▶ Input data:
• • • •
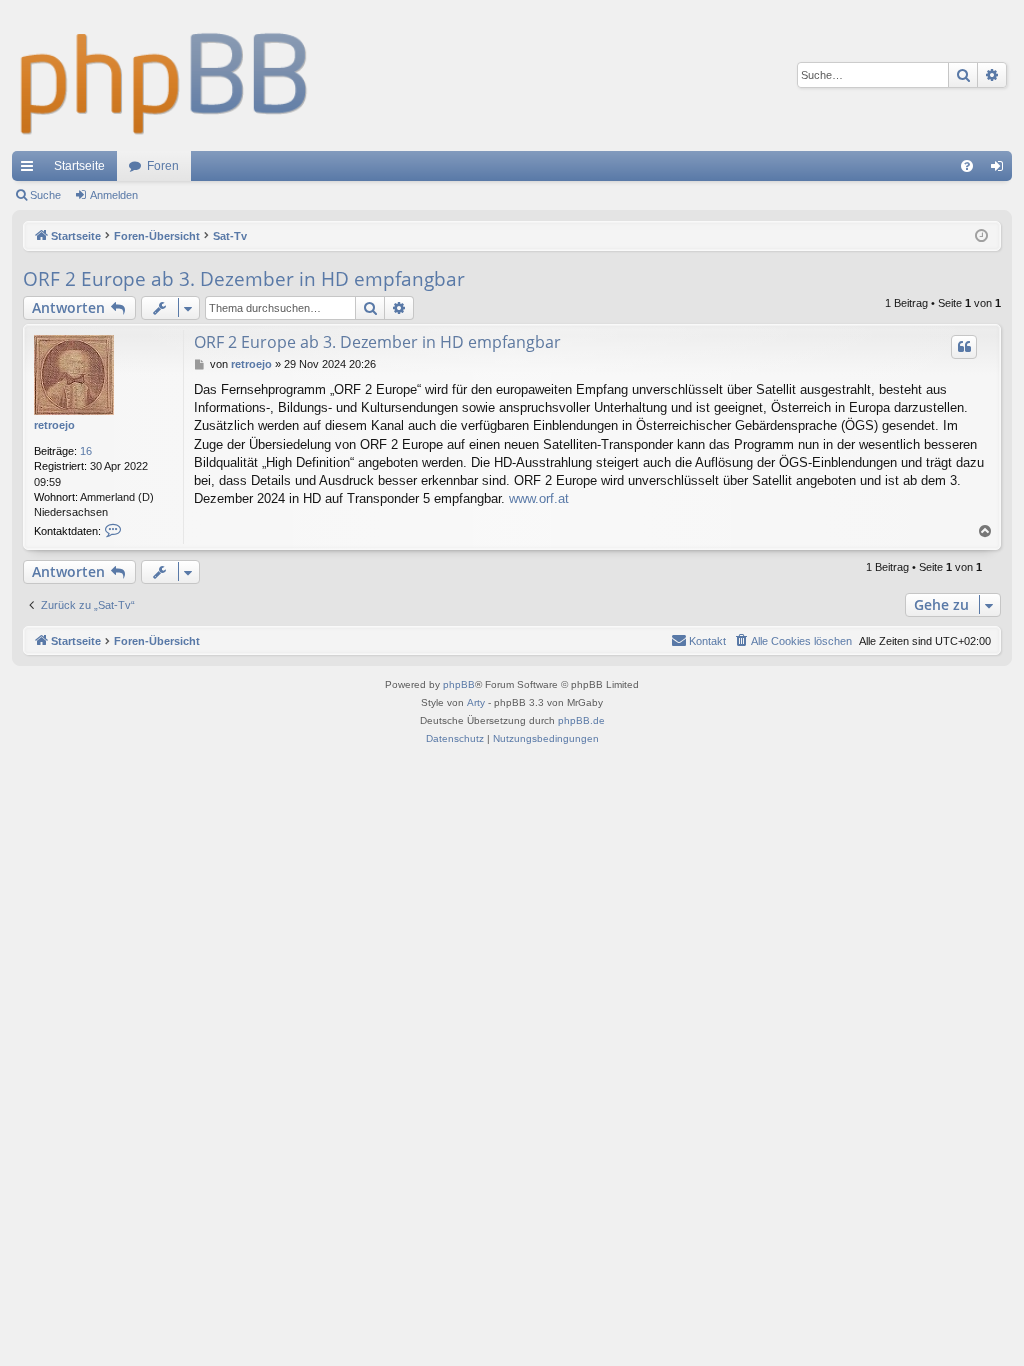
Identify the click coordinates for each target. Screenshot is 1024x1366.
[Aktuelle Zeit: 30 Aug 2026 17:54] (981, 236)
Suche (45, 195)
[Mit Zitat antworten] (964, 347)
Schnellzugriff (31, 170)
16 (86, 451)
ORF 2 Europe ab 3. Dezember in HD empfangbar (244, 279)
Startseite (79, 166)
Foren (163, 166)
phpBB (459, 684)
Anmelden (114, 195)
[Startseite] (164, 75)
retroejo (54, 425)
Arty (476, 702)
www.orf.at (539, 498)
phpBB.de (581, 720)
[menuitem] (967, 166)
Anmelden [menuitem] (1001, 170)
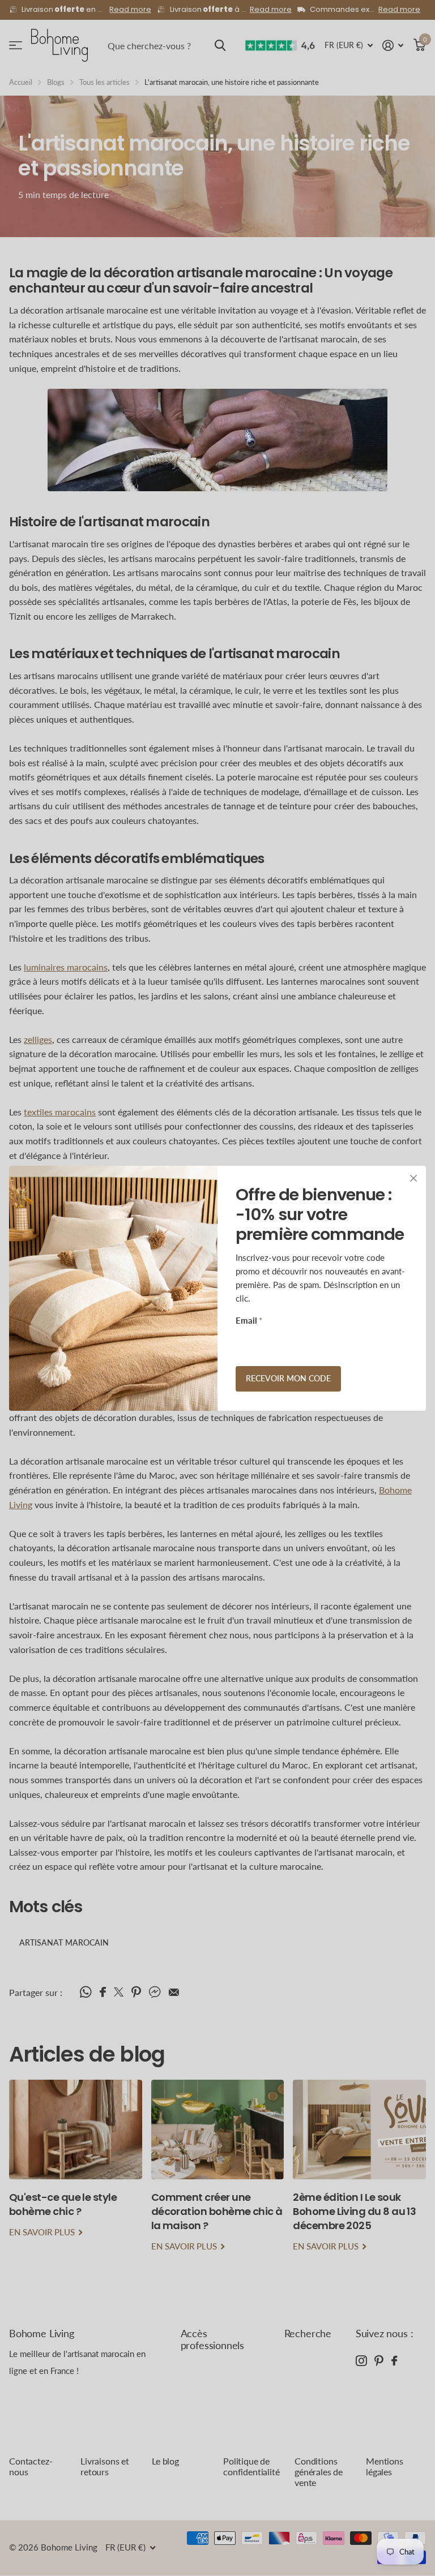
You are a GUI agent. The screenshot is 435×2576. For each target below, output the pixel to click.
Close (413, 1178)
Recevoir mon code (288, 1378)
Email (249, 1320)
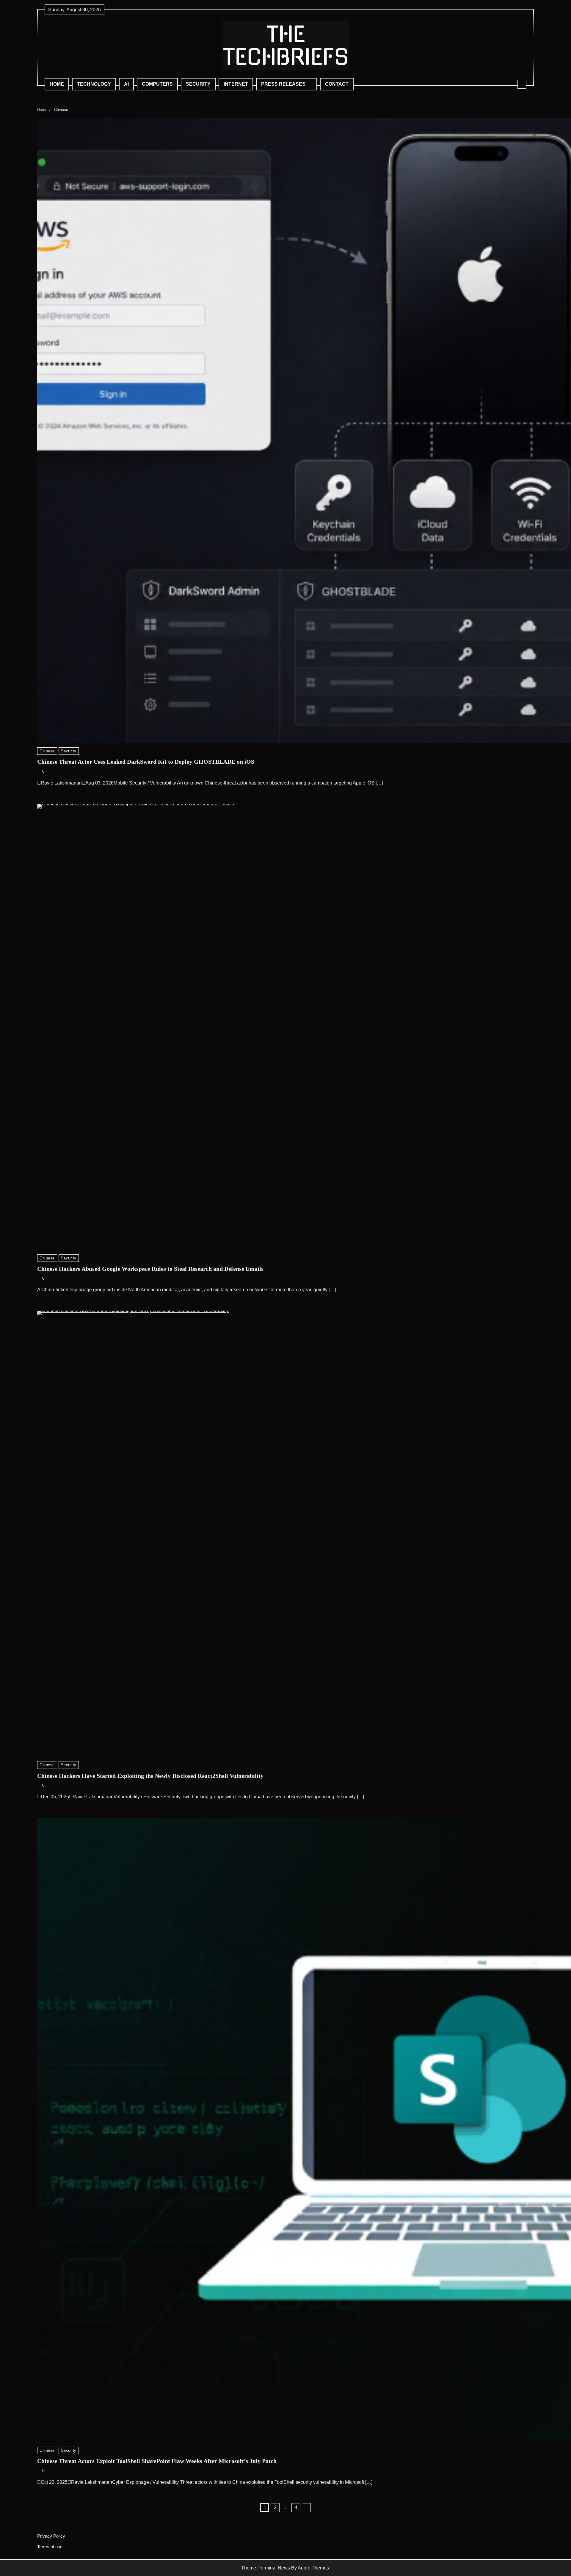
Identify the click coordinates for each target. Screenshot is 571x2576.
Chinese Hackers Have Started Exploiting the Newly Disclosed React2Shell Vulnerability (150, 1775)
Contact (337, 84)
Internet (236, 84)
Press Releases (283, 84)
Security (198, 84)
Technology (94, 84)
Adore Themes (313, 2567)
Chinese (47, 751)
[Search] (521, 84)
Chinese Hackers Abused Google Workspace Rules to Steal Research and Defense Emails (150, 1268)
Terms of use (49, 2546)
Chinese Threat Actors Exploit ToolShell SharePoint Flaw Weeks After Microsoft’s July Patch (157, 2461)
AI (126, 84)
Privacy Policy (51, 2536)
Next (306, 2507)
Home (57, 84)
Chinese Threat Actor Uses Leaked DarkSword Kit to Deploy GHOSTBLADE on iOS (145, 761)
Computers (157, 84)
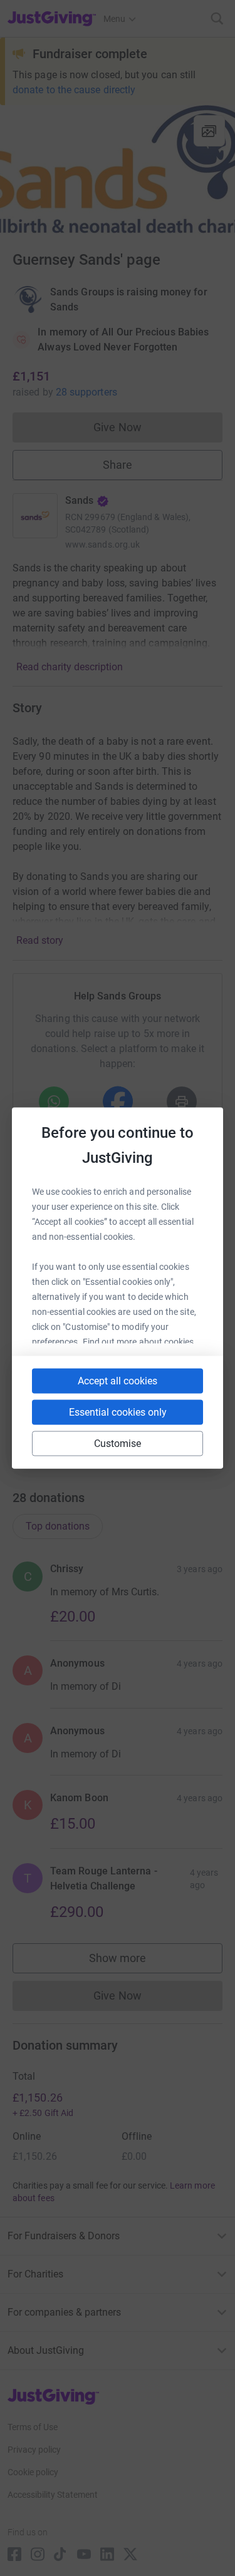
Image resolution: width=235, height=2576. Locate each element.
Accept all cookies (117, 1381)
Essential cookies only (118, 1412)
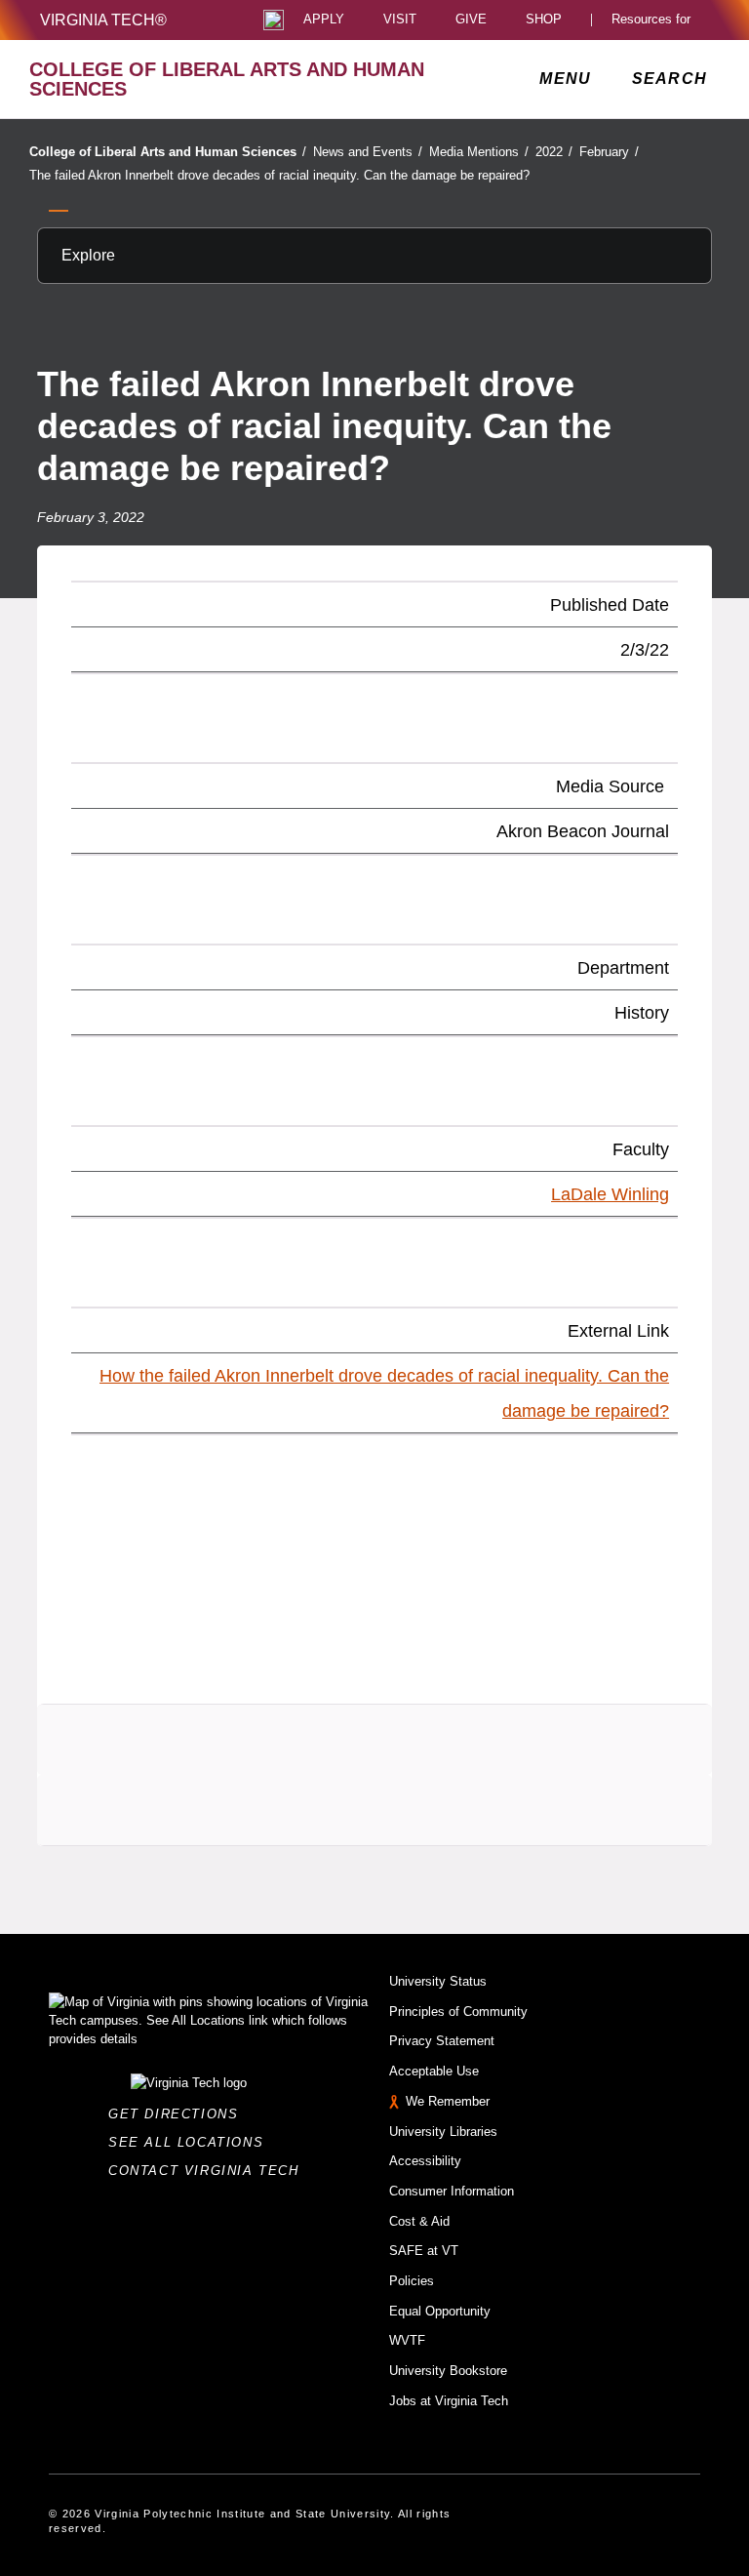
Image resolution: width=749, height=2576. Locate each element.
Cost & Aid (419, 2221)
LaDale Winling (610, 1194)
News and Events (367, 151)
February (609, 151)
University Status (438, 1981)
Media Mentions (479, 151)
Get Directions (179, 2114)
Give (471, 20)
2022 (553, 151)
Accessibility (425, 2160)
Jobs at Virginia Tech (448, 2401)
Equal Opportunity (440, 2311)
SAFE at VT (423, 2250)
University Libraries (443, 2131)
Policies (411, 2281)
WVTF (407, 2340)
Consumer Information (451, 2191)
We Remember (448, 2101)
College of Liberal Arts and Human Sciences (167, 151)
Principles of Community (458, 2011)
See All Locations (191, 2142)
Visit (399, 20)
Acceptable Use (434, 2071)
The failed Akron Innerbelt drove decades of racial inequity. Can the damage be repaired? (279, 175)
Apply (323, 20)
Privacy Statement (441, 2040)
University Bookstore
• • • •
▶ Task item:
Each line containing the word "resolution" needs to be copied from the data above.

▶ Output:
Image resolution: width=235, height=2576. Locate each element.
Image resolution: width=749, height=2576. Locate each element.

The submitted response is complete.